4.つながるだけではなく、ママたちの活躍の居場所に

上野氏は「おしごと部」だけではなく、ルンビニー全体を母親たちが活躍できる場所にしたいと考え、積極的にそのサポートや権限委譲に努めている。たとえば、ハンドメイド技術をもつ母親が制作物を販売することのできる常設売り場の設置や、定期的なマルシェの開催などを行っている。また「おしごと部」で働く母親に運営の一部を任せたり、子ども向けのワークショップをやりたいという母親がいれば、「金沢区ママ」のSNSなどを使って集客を支援するほか、チラシデザインのスキルをもつ母親とつなぎ、双方の活躍を後押しする。「おしごと部」で運営の一部を任された母親は「話や悩みを聞くことで来るママたちがリフレッシュしてくれるのに加えて、『おしごと部』の活動を広げていくことにやりがいを感じている」と話す。これらの積み重ねによって、ルンビニーが母親たち一人ひとりの活躍の場になっていくと考えられる。

そして、母親たちの活躍の舞台は、ルンビニーの中だけではなく、実際の労働市場にも広がっている。たとえば、イベント協賛企業や「おしごと部」に作業を依頼している企業が、従業員を募集する際に「金沢区ママ」に声がかかり、コミュニティの中から複数の採用に結びついた。企業とは日頃の活動もしくは仕事ぶりによって信頼関係ができており、一方の母親としても子育てへの理解のある職場で安心感をもてるなど、働く意欲のある主婦と地元企業をスムーズにマッチングする効果もあるようだ。その他、ハンドメイド技術をもつ母親たちに、商業施設からワークショップの依頼が来ることもある。最近では出張イベントのために地方に出向く母親もおり、「金沢区ママ」やルンビニーをきっかけに母親たちの活躍の場が拡大している。

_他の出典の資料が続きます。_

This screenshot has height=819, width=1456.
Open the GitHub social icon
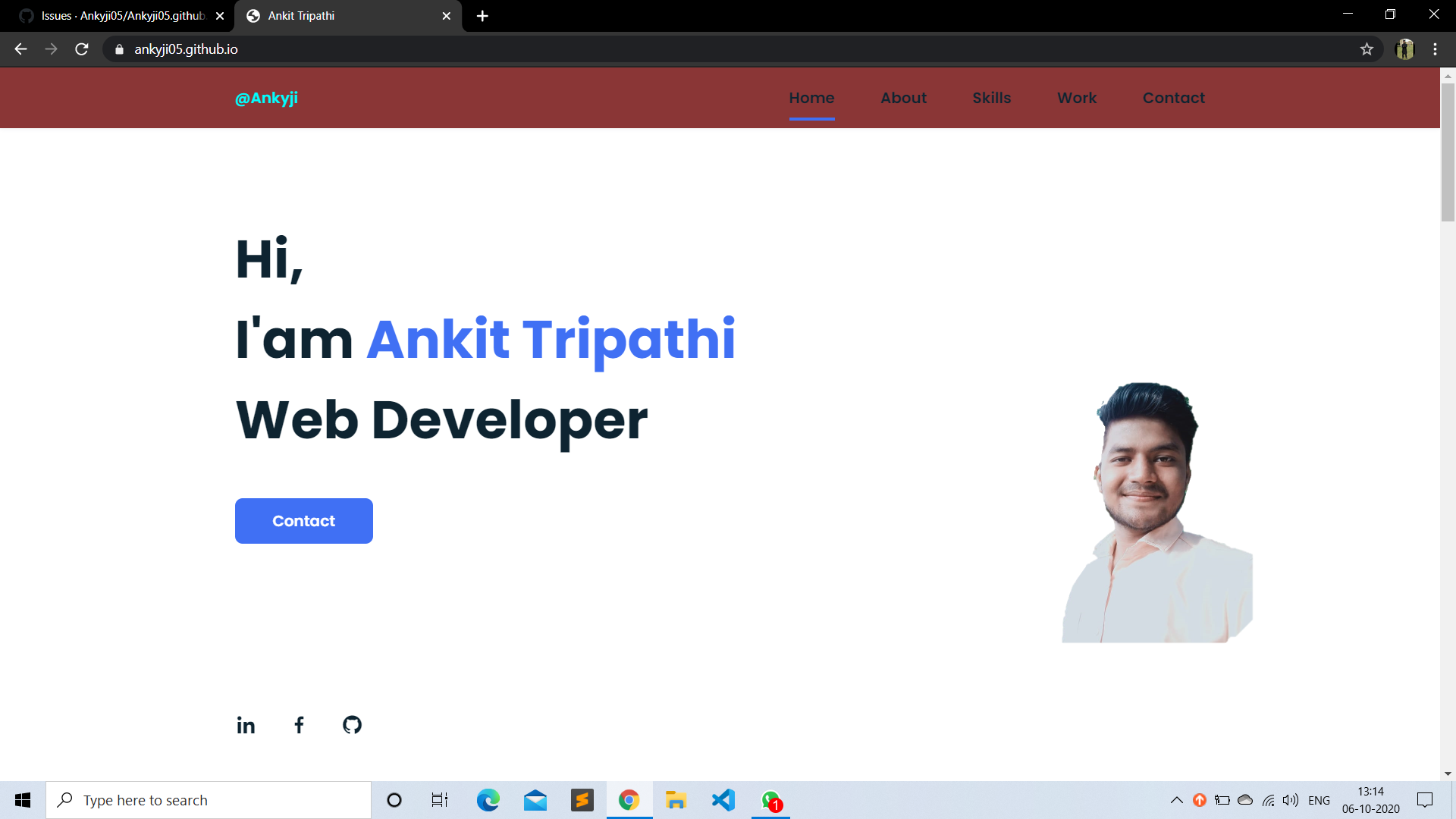pos(352,725)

また「金沢区ママ」は金沢区の「金沢区健やか子育て連絡会」にも属しており、地域の子育て支援を担う事業者や行政の担当と定期的に意見交換するなど連携しあっている。「金沢区ママ」やルンビニーで多くの親子と接するなかで得られた情報や課題が、地域全体の子育て支援の取り組みに反映されていく。常に変化し多様化する子育て環境やそのニーズにおいて、このような個別の活動や声がこれまで以上に重要となっていくだろう。


【注釈・文献】

  1. 厚生労働省「地域子育て支援拠点事業 実施のご案内(実施ガイド)」(2007年「はじめに」)によれば、「子育て家庭が歩いていける身近な場所に親子で集まって相談や交流ができるよう、すべての中学校区での設置(全国10,000か所)を目指して拡充を図っているところです」とある。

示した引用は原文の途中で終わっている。